A un siglo de distancia, aunque un leve asomo de incredulidad se asome frente al nombre de Puvis de Chavannes, al que nos resistimos a atribuir cualquier poder inquietante, no podemos dejar de reconocer en esas palabras el acuerdo exaltado de los nuevos tiempos. Sobre todo si tenemos en cuenta que Mallarmé aparece como el nombre que hace de guía.

En este punto se hace del todo evidente la forma en que, detrás de las reivindicaciones del vers libre, Mallarmé había entrevisto un acontecimiento de dimensiones muchos más vastas, que se manifestaba «por primera vez en el curso de la historia literaria de cualquier pueblo»: la posibilidad, para cada individuo, «con la propia manera de tocar y con su oído propio, de componerse un instrumento, con tal que lo sople, roce o percuta con conocimiento». Se trata, en otros términos, de la evasión del canon de la retórica, de la que no se reniega pero cuyo valor vinculante ha caducado, ni puede pretender ya establecerse como la voz de una comunidad.
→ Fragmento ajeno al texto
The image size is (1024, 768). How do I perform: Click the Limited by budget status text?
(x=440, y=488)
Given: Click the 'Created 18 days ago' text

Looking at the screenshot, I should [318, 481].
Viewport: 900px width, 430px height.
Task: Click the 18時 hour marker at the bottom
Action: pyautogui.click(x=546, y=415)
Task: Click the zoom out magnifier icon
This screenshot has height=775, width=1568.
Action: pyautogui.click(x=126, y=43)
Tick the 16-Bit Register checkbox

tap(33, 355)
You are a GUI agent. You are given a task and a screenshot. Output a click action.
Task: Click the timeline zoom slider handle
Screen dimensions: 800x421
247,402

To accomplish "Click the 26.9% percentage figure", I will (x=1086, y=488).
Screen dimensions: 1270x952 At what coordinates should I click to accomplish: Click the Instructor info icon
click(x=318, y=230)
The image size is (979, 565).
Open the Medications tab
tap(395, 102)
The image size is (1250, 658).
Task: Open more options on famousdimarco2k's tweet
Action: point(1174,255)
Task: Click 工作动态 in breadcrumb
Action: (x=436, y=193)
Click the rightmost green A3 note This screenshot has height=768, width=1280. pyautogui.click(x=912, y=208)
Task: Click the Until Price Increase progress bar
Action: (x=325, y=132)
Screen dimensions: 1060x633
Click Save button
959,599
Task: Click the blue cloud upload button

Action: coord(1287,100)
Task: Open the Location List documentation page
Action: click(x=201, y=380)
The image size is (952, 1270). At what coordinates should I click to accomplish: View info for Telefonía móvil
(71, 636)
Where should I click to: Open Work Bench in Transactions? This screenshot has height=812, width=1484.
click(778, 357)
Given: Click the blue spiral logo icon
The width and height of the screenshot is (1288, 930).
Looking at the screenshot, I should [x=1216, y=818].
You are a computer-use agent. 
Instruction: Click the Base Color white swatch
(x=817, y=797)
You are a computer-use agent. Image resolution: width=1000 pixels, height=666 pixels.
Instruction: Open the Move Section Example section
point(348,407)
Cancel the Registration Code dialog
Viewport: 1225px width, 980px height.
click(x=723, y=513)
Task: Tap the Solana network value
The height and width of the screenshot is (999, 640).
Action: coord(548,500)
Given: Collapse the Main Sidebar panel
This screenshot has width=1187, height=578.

A lo sumo, la retórica entera correrá la suerte que corría ya el alejandrino: ser expuesto, en cuanto «cadencia nacional», como la bandera, solo en días de fiesta y para celebraciones señaladas. Sin embargo, para Mallarmé la salida de la fortaleza de la retórica no era equivalente a zambullirse en un amorfo maelström. Al contrario, lo que él vislumbraba era una literatura en la que el poder de la forma tendría una fuerza aún mayor, liberada ya de toda sujeción y aún más severamente cifrada, pero justamente por ello más cercana a nuestro fondo, porque «debe de haber algo de oculto en el fondo de cada uno». Aquella literatura inaudita se abría como una vasta superficie combinatoria, compuesta de letras y sembrada de metros (enteros, quebrados, evidentes, contrahechos). Justo en el momento en que se desautorizaba la métrica como voz de una comunidad, los metros aislados, los singulares pasos fisiológicos se volvían el numerus escondido y dador de vida de toda la literatura, dirigida ahora hacia una fase altamente «polimorfa».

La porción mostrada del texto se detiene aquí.